Except when group is set to the empty string, the names in h5dimnames (see below) must be relative to the group.

h5dimnames

For h5writeDimnames: NULL (the default) or a character vector containing the names of the HDF5 datasets (one per list element in dimnames) where to write the dimnames. Names associated with NULL list elements in dimnames are ignored and should typically be NAs.

If set to NULL then the names are automatically set to numbers indicating the associated dimensions ("1" for the first dimension, "2" for the second, etc...)
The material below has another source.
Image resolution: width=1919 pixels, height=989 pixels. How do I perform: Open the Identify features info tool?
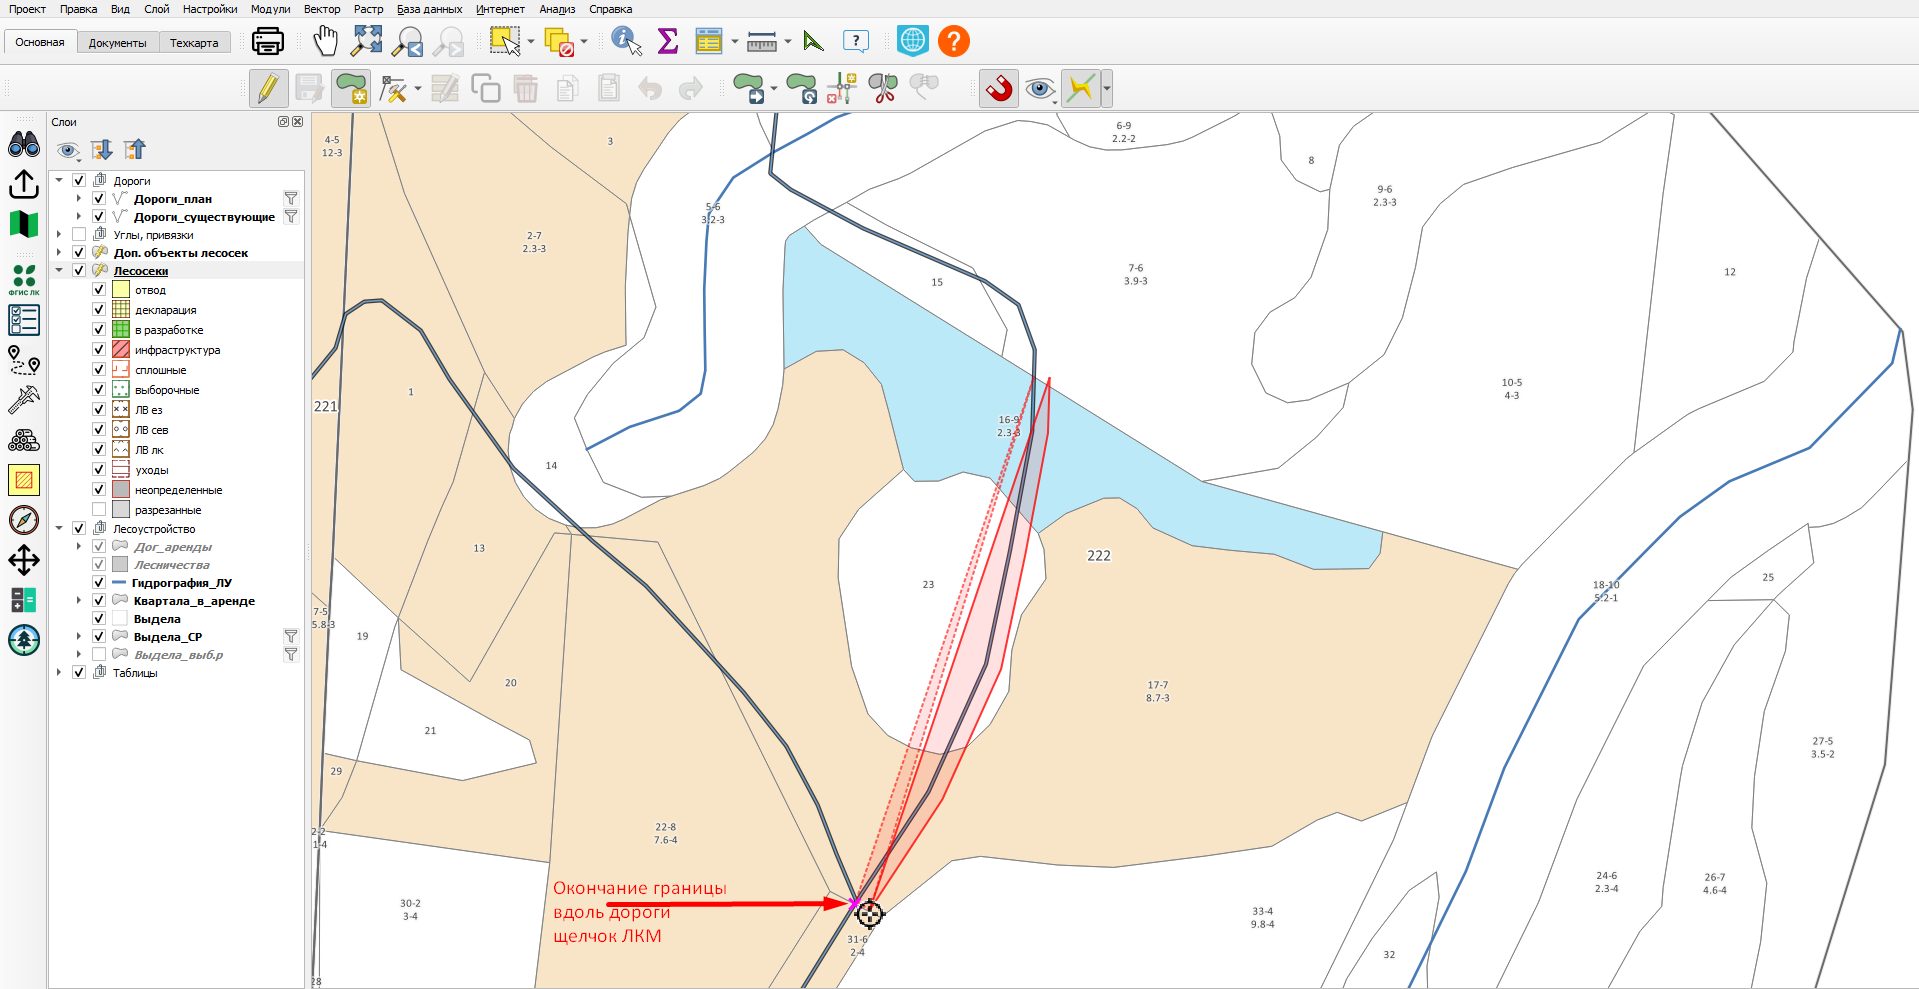point(627,41)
For set_h5dimnames: A character vector containing the names of the HDF5 datasets to attach as dimnames of the dataset specified in name. The vector must have one element per dimension in dataset name. NAs are allowed and indicate dimensions along which nothing should be attached.

as.character

Even though the dimnames of an HDF5 dataset are usually stored as datasets of type "character" (H5 datatype "H5T_STRING") in the HDF5 file, this is not a requirement. By default h5readDimnames will return them as-is. Set as.character to TRUE to make sure that they are returned as character vectors. See example below.

dry.run

When set to TRUE, set_h5dimnames doesn't make any change to the HDF5 file but will still raise errors if the operation cannot be done.

Value

h5writeDimnames and set_h5dimnames return nothing.

h5readDimnames returns a list (possibly named) with one list element per dimension in HDF5 dataset name and containing its dimnames retrieved from the file.

get_h5dimnames returns a character vector containing the names of the HDF5 datasets that are currently set as the dimnames of the dataset specified in name. The vector has one element per dimension in dataset name. NAs in the vector indicate dimensions along which nothing is set.

See also

  • writeHDF5Array in the HDF5Array package for a high-level function to write an array-like object and its dimnames to an HDF5 file.

  • h5write in the rhdf5 package that h5writeDimnames uses internally to write the dimnames to the HDF5 file.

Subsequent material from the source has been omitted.